Data on locating visible targets:
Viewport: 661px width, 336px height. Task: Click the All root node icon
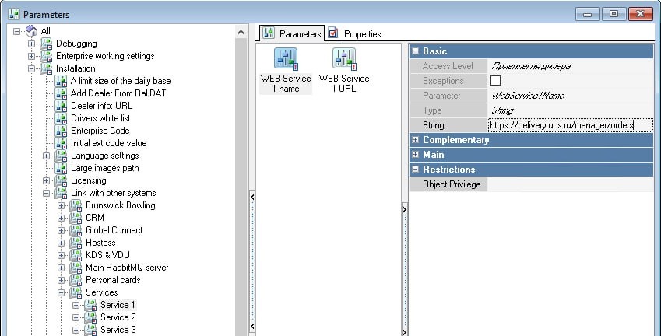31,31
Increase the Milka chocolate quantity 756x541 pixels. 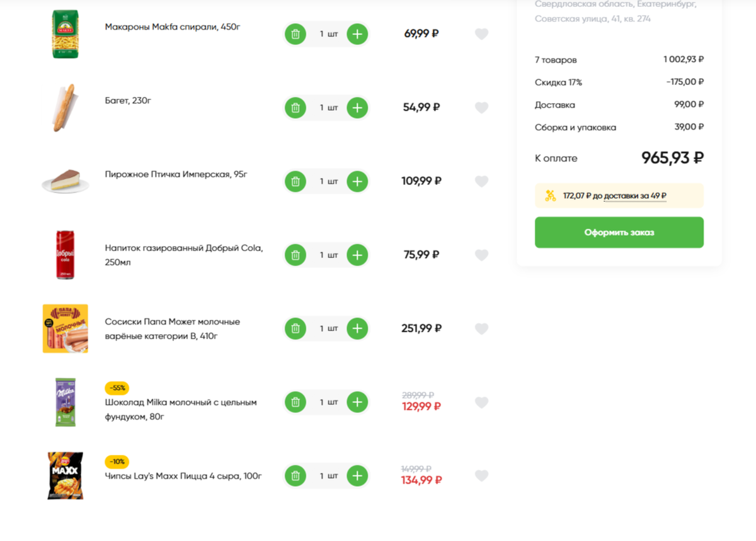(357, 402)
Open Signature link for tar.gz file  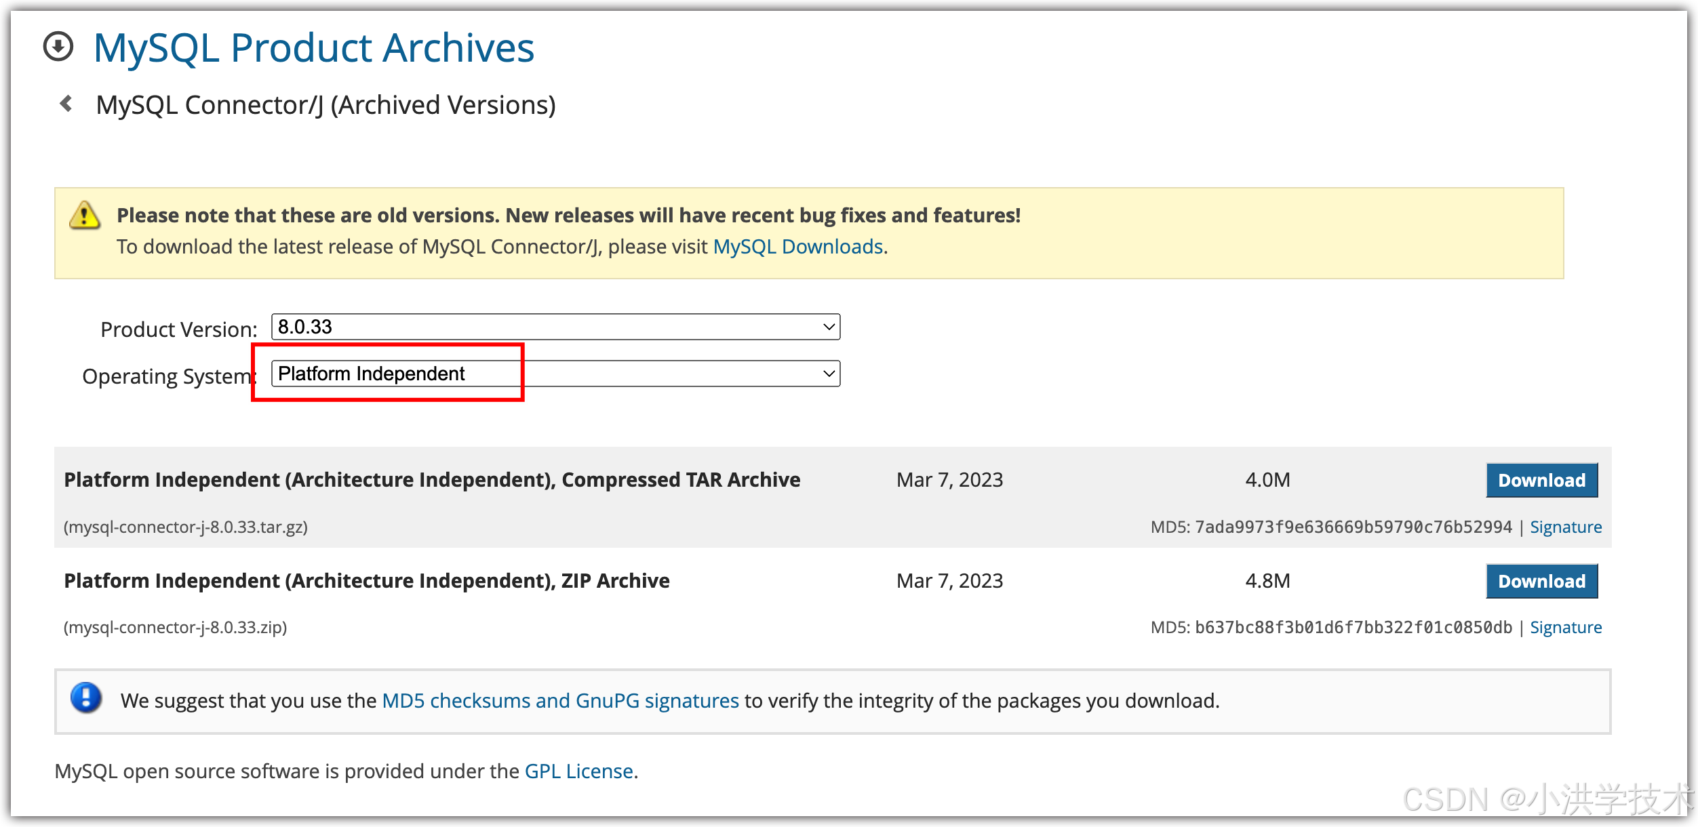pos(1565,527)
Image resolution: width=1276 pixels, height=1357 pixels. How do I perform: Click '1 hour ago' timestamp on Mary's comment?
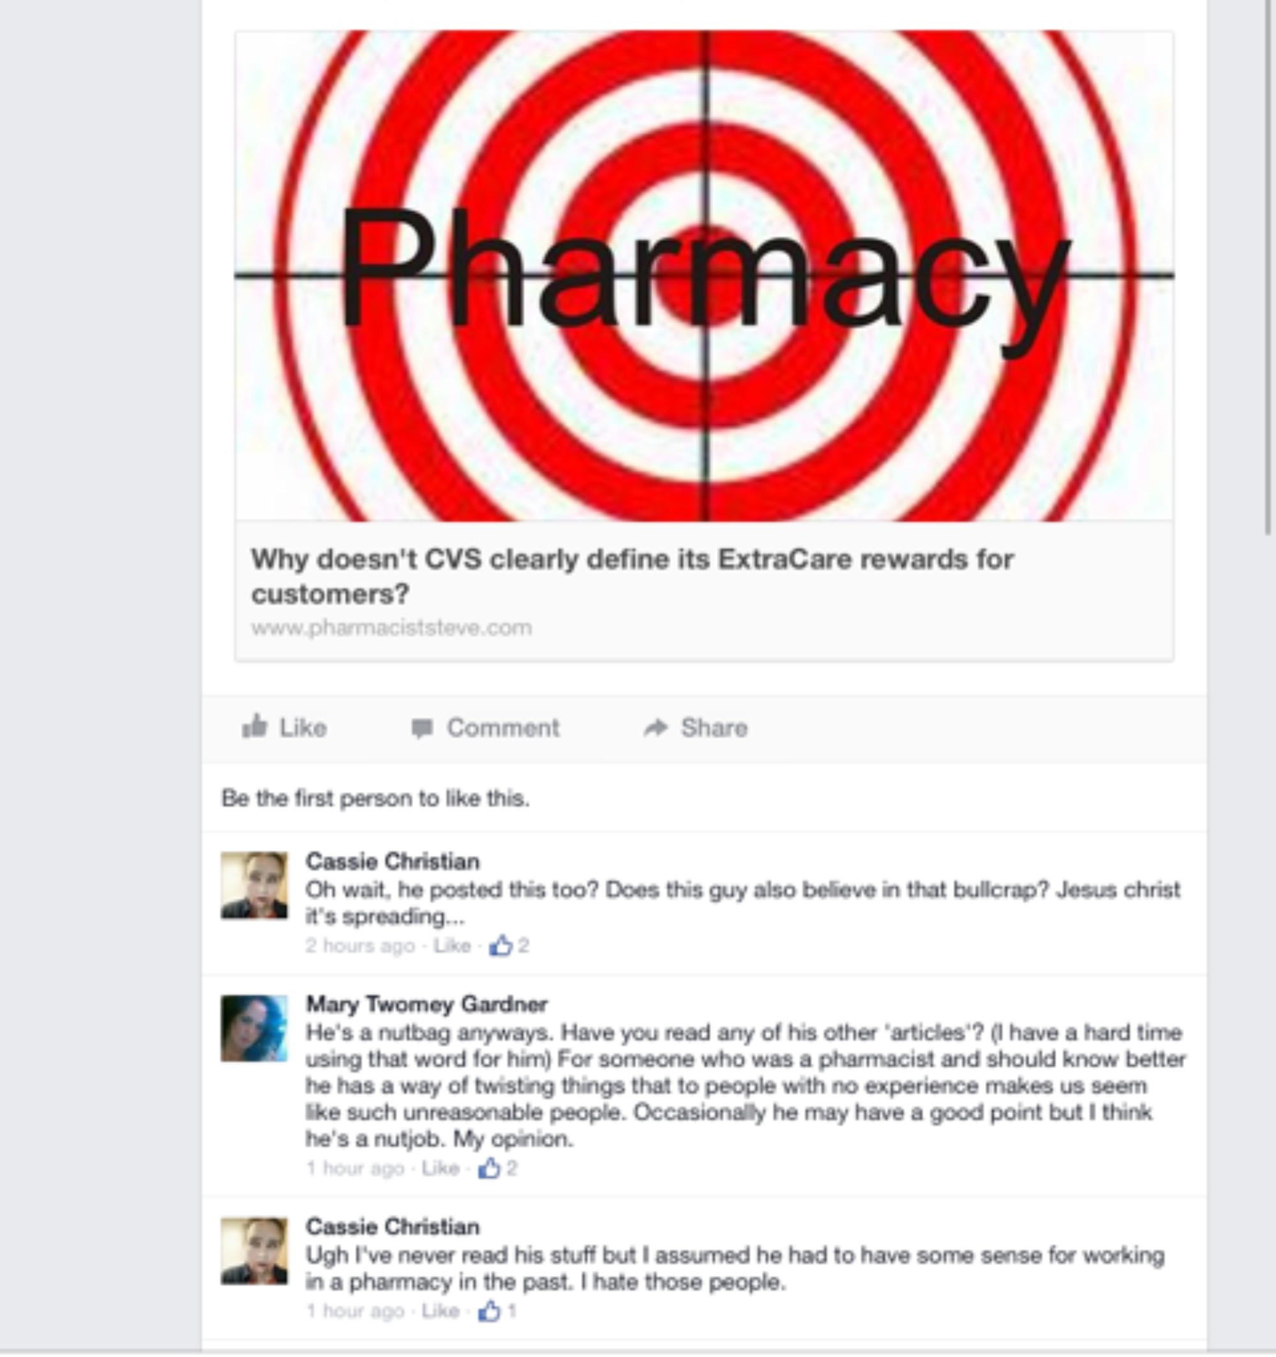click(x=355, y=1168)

Task prompt: Return, unchanged, the lines of the records from the one containing "Image resolution: width=1276" through the end of the records, leaving out the pictures.

Task answer:
Image resolution: width=1276 pixels, height=1357 pixels. How do I perform: Click '1 hour ago' timestamp on Mary's comment?
click(x=355, y=1168)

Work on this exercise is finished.